==== EXTRAIT FOURNI ====

RUE RÉGALE
De l'Esplanade à la place de l'Hôtel-de-Ville.



Défilé dans la rue Régale en 1904

La Rue Régale
Extrait de Nîmes et ses rues de Albin Michel, 1876. T II, P 289 à 294.


Extrait du cadastre de 1829. (cliquer sur l'image pour  agrandir)
La rue  régale et le Palais de Justice (de l'Empire avant 1846)

Les documents les plus anciens constatent que cette rue à toujours porté ce nom, probablement à cause de la présence de la cour présidiale, ou des officiers et représentants de l'autorité royale.
En 1331 le bâtiment du Palais de justice ou de la cour des Sénéchaux était adossé contre le mur d'enceinte de la ville en face des Arènes, et manquait d'espace. Ce fut le sénéchal Hugues Quieret qui acheta le 8 février 1331 la maison d'un particulier appelé Pierre Caussinel damoiseau et la joignit au Palais. Les procureurs du roi qui en firent l'achat au nom du sénéchal se nommaient Jean Privat et Robert l'Enfant ; le contrat se passa en présence de Pierre Maurel juge-mage et de Bernard Plantier avocat du roi ; le prix en fut fixé à trois cents livres, ce qui représentait 1500 francs d'aujourd'hui. (1876)
Cette maison était proche des murs de la ville et de la porte Saint Thomas, plus tard porte de Saint-Gilles, et était mitoyenne avec celle qui devint au siècle dernier tristement célèbre par le séjour qu'y fit Jean-Antoine Courbis, ancien maire de Nîmes, qui pendant la terreur de 1793 fut le pourvoyeur de la guillotine. On sait que des fenêtres de sa maison qui prenait jour sur l'Esplanade, ses complices et convives assistaient parfois le verre à la main aux sanglantes exécutions des victimes par eux condamnée. (1) Incarcéré après la chute de Robespierre, Courbis fut massacré le 16 prairial an lII (4 juin 1795) dans les prisons de la citadelle. (2)

==== LIGNES DE DONNÉES ====

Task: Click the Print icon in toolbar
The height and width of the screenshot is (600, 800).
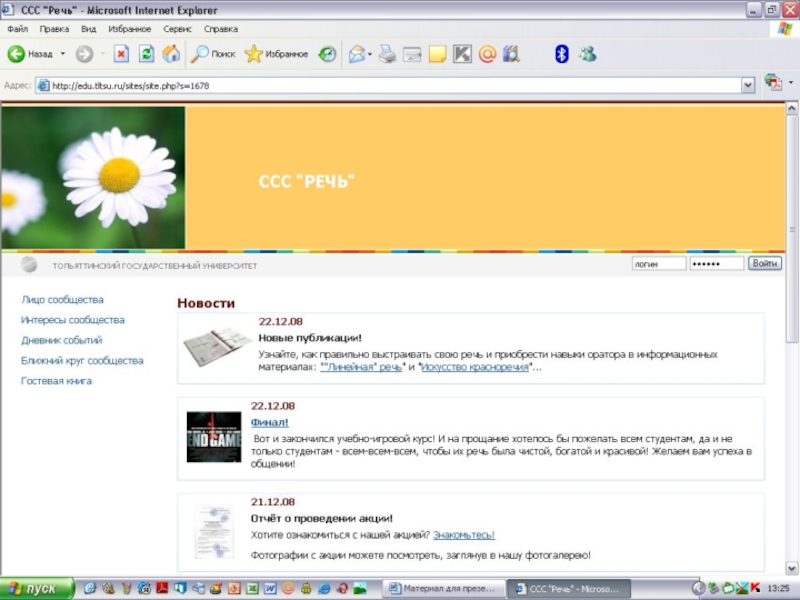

====

* _OBJECTIF ÉNONCÉ_:
Répondez à ce qui suit d'après l'extrait sur la rue Régale, en numérotant vos réponses de la même façon.
1. D'où vient probablement le nom de la rue Régale ?
2. Quel sénéchal acheta en 1331 la maison de Pierre Caussinel pour l'ajouter au Palais ?
3. Quel était le nom de la porte qui s'appela plus tard porte de Saint-Gilles ?

* _RÉPONSE À LA CONSIGNE_:
1. De la présence de la cour présidiale, ou des officiers et représentants de l'autorité royale.
2. Le sénéchal Hugues Quieret.
3. La porte Saint Thomas.